TAP is the westernmost segment of the EU-backed Southern Gas Corridor (SGC) initiative, a network of conduits projected to connect the Shah Deniz Two offshore gas field with southern Italy via Georgia, Turkey, Greece and Albania. In addition to TAP, the South Caucasus Pipeline (SCP) and the Trans-Anatolian Natural Gas Pipeline (TANAP) will complete the SGC system. The SCP came online in 2006 and pipes Azerbaijani gas to the Georgian-Turkish border; TANAP is under construction and is expected to link the SCP and TAP at the Turkish-Greek border by 2018.
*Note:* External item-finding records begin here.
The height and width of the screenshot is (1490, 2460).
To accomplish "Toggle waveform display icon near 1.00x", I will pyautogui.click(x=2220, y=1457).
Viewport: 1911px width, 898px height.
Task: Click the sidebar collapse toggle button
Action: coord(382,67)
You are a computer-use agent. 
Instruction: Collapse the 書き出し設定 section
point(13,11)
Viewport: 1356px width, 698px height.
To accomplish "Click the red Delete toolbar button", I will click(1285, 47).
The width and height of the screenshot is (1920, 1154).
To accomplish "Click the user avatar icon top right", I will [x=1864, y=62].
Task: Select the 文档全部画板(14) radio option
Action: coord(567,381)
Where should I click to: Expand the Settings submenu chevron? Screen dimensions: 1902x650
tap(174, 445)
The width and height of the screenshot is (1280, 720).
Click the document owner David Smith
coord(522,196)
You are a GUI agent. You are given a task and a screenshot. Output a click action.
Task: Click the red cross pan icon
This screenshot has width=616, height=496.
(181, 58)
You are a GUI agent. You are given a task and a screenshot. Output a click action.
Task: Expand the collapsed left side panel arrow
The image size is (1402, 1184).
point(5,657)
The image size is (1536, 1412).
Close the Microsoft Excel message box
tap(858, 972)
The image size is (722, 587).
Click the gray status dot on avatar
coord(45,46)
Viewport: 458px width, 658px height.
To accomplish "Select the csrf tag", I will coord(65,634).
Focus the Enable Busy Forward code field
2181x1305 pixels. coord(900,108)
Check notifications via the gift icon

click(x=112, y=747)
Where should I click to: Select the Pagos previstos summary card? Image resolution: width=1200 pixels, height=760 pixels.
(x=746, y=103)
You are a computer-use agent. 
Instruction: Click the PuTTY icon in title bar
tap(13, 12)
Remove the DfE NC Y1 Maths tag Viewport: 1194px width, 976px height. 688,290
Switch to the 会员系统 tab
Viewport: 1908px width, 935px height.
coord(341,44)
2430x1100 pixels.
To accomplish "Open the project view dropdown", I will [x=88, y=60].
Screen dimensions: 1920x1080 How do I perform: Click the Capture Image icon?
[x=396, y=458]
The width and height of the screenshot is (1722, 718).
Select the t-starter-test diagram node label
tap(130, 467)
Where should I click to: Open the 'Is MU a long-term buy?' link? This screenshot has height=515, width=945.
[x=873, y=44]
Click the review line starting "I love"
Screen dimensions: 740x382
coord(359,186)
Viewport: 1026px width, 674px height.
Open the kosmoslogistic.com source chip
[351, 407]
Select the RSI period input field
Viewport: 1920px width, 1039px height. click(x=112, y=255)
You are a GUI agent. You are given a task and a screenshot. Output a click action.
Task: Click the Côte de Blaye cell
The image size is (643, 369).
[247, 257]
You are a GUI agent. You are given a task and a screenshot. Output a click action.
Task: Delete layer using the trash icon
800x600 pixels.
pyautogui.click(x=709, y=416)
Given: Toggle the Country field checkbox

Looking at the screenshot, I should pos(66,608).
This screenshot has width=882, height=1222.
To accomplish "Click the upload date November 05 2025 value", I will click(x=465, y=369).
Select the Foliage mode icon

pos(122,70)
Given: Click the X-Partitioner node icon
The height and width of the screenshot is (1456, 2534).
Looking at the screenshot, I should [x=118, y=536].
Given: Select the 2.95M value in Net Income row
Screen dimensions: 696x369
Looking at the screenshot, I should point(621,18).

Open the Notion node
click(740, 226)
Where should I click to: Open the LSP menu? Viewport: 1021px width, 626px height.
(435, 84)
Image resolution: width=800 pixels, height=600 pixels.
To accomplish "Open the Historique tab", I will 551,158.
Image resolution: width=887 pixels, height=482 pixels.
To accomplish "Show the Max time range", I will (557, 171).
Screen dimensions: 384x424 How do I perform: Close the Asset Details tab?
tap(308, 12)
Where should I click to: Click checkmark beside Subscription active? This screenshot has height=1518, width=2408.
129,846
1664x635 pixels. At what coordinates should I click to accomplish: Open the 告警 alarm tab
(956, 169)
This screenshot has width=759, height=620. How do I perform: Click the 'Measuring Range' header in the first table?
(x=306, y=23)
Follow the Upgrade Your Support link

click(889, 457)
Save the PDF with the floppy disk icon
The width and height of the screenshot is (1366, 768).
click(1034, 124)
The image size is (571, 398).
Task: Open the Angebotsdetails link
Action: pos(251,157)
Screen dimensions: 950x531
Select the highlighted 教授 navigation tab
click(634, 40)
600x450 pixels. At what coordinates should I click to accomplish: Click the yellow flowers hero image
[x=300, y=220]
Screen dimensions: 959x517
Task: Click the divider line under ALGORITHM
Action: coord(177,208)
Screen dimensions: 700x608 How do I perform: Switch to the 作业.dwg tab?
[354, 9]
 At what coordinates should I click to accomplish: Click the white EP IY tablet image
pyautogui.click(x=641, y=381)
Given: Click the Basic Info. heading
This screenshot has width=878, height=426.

Though the SGC is one of the priority energy projects for the EU as the bloc tries to reduce its dependence on Russian natural resources, Azerbaijani leaders contend that their gas will not replace Russian supplies to Europe. Their argument is based on numbers, namely on Shah Deniz Two’s inability to match the 147 bcm of natural gas that Gazprom pumped into Europe in 2014 (Notizie, October 30, 2015). Some Russian energy experts go further and claim that there is not enough gas in the Caspian Sea to fill up the SGC pipelines (Il Sole 24 Ore, November 7, 2015). In this sense, they raise Baku’s problems to meet Georgian demand for more gas supplies through the SCP (, February 6).

Baku’s oft-repeated position is that security of gas supplies is more important than the volume; and energy security for Europe can be assured by the diversification of sources and suppliers, which ultimately is the stated goal of the EU’s energy policy (, February 11).

The Azerbaijani leadership’s cautious stance toward Russia should not come as a surprise. Despite growing European-Azerbaijani engagement, relations between Baku and Moscow are still important. Both governments are carrying out plans to set up a north-south energy corridor for the export of electricity from Russia to Azerbaijan and onward to Iran (, February 10). Furthermore, Baku strongly backs Russian moves with the Organization of Petroleum Exporting Countries (OPEC) to cut oil production and stabilize relative prices—Azerbaijan relies heavily on revenue from oil and natural gas exports, and its finances have been affected by the collapse in crude prices (, February 2).

Russia remains Italy’s main supplier of natural gas, even though Russian energy exports to the Italian peninsula decreased considerably in the past two years, hit hard by the sanctions regime imposed by the EU and the United States on Moscow over its armed intervention in Ukraine. But as long as political cooperation between Rome and Moscow remains strong, the Italian partnership with Azerbaijan loses any anti-Russian significance. It becomes, in reality, a strategic tool to transform Italy into an energy hub in the Mediterranean Sea, so that Rome can regain some sort of centrality within the current German-centric EU. In this context, given the minimal supplies that Azerbaijan could directly provide to Europe’s energy needs, in conjunction with the state of the Russian-Azerbaijani relationship, the Rome-Baku economic axis may even be “tolerated” in Moscow.

Instead, the Russian government is more concerned about the EU Commission giving a green light to Gazprom’s plans to double the Nord Stream natural gas pipeline in the Baltic Sea, which would allow the Kremlin to supply Western Europe by entirely circumventing Ukraine. Still, Russia’s attitude to the Italian-Azerbaijani entente, and so to the SGC venture, might dramatically change if natural gas from Iran, Turkmenistan and Iraq were to add to Azerbaijani supplies down the line, increasing the volumes at Europe’s disposal—a prospect that is not so unrealistic.